*PROBLEM TO WORK ON:*
Find the number of lines containing the string "agent" in the data. Answer with the number by itself.

◆ ◆ ◆

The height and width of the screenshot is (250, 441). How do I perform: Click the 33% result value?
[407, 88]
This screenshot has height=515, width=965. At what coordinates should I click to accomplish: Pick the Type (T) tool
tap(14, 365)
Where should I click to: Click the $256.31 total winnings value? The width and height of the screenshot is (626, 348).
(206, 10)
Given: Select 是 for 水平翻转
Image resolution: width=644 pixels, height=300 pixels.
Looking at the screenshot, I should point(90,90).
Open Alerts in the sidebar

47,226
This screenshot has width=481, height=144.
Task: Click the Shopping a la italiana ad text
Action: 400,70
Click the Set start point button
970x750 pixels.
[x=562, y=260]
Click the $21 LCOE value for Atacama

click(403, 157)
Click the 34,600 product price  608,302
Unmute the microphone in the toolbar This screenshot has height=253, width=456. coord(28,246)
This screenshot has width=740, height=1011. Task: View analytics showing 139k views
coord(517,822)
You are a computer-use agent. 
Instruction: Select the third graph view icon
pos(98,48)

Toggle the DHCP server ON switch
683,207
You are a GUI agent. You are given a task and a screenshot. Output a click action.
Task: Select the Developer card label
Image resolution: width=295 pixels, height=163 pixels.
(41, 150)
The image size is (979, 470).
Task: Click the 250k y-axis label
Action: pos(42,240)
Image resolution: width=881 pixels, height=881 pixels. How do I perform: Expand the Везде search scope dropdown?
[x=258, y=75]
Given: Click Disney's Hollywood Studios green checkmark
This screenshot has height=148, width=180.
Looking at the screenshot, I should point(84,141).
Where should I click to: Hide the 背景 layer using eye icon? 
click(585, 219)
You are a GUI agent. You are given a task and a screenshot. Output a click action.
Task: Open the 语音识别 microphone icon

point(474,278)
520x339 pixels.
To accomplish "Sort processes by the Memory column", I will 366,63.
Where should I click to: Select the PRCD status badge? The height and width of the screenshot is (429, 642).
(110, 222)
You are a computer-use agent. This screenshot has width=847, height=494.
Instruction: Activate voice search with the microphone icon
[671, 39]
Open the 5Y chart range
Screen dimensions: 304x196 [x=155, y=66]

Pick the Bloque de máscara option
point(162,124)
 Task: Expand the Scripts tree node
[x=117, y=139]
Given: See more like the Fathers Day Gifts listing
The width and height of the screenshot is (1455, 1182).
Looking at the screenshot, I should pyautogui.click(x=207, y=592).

◆ ◆ ◆

*SOLUTION FOR THIS EXERCISE:*
4